ABOUT THIS EXERCISE: In the entries below, find the line with "How do I perform: Check" and the line with "Task: Switch to the テクノロジー tab". Reproduce those two lines and every line between them exactly, and nothing more.

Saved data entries
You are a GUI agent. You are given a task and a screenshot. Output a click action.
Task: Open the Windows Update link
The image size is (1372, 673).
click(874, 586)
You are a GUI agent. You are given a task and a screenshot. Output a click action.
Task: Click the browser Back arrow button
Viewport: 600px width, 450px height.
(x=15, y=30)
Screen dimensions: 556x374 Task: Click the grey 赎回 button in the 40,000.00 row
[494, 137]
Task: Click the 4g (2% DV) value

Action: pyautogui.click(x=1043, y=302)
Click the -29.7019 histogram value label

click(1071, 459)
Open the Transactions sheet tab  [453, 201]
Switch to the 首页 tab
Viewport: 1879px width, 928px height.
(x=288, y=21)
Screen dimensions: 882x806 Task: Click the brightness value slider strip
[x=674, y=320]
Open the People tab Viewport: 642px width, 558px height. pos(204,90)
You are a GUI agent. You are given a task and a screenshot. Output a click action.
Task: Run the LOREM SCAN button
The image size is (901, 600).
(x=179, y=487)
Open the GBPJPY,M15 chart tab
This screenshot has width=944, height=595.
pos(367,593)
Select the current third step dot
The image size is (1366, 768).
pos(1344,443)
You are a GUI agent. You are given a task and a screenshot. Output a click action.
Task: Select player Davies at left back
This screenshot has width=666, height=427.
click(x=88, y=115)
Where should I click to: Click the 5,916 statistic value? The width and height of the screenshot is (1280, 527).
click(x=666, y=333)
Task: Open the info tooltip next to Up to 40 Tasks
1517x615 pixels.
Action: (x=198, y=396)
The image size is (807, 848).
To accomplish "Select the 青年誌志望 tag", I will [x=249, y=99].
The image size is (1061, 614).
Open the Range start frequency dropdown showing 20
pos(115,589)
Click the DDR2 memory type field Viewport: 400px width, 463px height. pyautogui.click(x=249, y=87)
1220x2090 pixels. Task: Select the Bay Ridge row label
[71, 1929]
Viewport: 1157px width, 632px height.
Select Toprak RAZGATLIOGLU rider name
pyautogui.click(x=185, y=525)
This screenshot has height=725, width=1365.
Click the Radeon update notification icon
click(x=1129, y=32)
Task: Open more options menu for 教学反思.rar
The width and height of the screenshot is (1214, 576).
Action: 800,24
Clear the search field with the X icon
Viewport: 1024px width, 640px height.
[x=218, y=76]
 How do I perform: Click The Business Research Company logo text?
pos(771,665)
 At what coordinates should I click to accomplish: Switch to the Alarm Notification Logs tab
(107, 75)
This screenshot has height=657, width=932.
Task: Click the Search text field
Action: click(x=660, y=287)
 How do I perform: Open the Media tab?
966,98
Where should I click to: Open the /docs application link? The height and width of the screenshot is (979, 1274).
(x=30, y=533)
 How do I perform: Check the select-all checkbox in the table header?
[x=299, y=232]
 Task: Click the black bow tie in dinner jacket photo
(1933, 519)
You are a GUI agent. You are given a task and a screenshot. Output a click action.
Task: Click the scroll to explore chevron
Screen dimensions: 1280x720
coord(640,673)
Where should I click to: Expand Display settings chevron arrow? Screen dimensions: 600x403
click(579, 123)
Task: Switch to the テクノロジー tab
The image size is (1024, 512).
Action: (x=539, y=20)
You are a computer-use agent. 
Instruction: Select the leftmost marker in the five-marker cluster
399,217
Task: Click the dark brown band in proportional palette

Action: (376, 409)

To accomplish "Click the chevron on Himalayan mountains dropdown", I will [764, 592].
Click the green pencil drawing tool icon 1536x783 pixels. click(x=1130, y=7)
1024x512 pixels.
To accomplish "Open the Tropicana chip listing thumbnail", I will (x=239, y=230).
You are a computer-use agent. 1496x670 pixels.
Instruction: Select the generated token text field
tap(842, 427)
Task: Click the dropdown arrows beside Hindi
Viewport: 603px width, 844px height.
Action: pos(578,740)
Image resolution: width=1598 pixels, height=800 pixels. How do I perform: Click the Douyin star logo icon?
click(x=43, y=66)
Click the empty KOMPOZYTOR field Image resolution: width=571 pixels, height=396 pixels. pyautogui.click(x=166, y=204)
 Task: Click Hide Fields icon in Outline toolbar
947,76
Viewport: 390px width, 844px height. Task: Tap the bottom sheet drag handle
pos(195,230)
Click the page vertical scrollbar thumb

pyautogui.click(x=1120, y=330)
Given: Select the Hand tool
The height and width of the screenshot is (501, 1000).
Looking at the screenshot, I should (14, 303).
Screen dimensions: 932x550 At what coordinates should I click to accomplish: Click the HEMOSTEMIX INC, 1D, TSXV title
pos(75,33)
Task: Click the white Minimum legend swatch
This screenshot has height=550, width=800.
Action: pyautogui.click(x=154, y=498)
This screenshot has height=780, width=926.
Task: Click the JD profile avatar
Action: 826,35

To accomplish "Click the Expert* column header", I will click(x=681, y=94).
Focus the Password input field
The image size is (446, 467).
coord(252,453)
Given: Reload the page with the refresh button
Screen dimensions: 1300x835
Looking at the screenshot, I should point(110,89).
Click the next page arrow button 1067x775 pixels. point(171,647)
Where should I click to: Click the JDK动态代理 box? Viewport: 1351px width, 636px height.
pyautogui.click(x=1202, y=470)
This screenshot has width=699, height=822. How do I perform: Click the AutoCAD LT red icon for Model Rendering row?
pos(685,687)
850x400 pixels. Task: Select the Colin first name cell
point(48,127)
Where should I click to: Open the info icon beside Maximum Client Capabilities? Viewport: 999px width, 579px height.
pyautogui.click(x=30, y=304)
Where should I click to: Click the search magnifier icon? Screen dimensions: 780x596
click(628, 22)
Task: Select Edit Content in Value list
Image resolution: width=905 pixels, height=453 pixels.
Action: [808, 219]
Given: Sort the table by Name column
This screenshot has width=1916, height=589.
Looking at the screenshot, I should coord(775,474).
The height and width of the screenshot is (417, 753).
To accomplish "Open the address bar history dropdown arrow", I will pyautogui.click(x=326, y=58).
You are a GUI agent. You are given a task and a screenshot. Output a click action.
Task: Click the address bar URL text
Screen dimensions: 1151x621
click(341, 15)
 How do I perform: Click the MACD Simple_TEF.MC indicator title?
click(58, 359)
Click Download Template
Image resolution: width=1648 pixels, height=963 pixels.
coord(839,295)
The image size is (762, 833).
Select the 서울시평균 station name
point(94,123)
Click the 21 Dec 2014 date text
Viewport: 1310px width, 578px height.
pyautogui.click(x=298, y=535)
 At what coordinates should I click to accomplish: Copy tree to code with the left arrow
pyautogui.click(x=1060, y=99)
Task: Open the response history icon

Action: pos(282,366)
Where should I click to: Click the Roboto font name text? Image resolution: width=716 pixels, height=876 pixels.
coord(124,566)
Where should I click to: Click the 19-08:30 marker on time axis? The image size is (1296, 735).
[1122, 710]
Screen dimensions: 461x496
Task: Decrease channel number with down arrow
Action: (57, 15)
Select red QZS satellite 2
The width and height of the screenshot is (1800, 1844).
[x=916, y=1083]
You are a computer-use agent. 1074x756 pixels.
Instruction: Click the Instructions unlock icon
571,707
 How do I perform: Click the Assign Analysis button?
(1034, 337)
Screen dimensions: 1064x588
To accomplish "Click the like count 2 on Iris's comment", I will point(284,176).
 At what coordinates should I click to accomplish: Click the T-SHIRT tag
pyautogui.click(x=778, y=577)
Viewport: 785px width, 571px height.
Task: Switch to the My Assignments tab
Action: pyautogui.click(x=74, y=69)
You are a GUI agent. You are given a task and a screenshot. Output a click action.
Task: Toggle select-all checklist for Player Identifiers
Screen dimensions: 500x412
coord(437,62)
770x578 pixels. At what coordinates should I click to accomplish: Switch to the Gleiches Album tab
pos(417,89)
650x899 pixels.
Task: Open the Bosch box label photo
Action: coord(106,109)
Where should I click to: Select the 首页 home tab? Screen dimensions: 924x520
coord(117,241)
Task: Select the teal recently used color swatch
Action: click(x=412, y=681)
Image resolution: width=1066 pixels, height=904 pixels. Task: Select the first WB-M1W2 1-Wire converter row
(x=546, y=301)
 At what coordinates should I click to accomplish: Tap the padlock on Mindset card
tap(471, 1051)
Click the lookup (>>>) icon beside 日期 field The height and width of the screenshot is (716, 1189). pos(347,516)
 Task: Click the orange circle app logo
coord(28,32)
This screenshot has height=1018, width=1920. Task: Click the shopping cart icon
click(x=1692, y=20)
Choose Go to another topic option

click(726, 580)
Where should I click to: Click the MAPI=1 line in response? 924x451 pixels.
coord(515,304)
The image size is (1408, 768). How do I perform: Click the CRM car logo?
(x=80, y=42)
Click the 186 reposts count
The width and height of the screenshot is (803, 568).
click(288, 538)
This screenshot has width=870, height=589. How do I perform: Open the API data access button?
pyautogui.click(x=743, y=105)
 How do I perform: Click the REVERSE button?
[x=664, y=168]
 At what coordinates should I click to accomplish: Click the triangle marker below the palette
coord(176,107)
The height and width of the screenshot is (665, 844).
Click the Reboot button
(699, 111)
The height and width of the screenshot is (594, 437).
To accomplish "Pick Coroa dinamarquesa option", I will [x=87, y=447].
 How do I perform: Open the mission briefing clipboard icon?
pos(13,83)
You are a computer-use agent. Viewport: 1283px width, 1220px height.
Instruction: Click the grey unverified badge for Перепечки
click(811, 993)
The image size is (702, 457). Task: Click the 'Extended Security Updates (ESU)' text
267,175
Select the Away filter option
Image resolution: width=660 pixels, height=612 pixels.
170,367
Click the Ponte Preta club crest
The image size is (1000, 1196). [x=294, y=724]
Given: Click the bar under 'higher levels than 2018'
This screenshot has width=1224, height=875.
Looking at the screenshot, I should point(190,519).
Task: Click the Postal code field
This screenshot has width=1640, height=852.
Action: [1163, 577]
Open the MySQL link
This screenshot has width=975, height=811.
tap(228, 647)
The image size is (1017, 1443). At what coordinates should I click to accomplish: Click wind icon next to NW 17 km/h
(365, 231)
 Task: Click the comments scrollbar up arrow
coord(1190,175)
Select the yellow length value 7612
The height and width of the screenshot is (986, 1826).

RESPONSE BELOW:
 How do I perform: Check the select-all checkbox in the table header?
[x=299, y=232]
 Task: Click the black bow tie in dinner jacket photo
(1933, 519)
You are a GUI agent. You are given a task and a screenshot. Output a click action.
Task: Click the scroll to explore chevron
Screen dimensions: 1280x720
coord(640,673)
Where should I click to: Expand Display settings chevron arrow? Screen dimensions: 600x403
click(579, 123)
Task: Switch to the テクノロジー tab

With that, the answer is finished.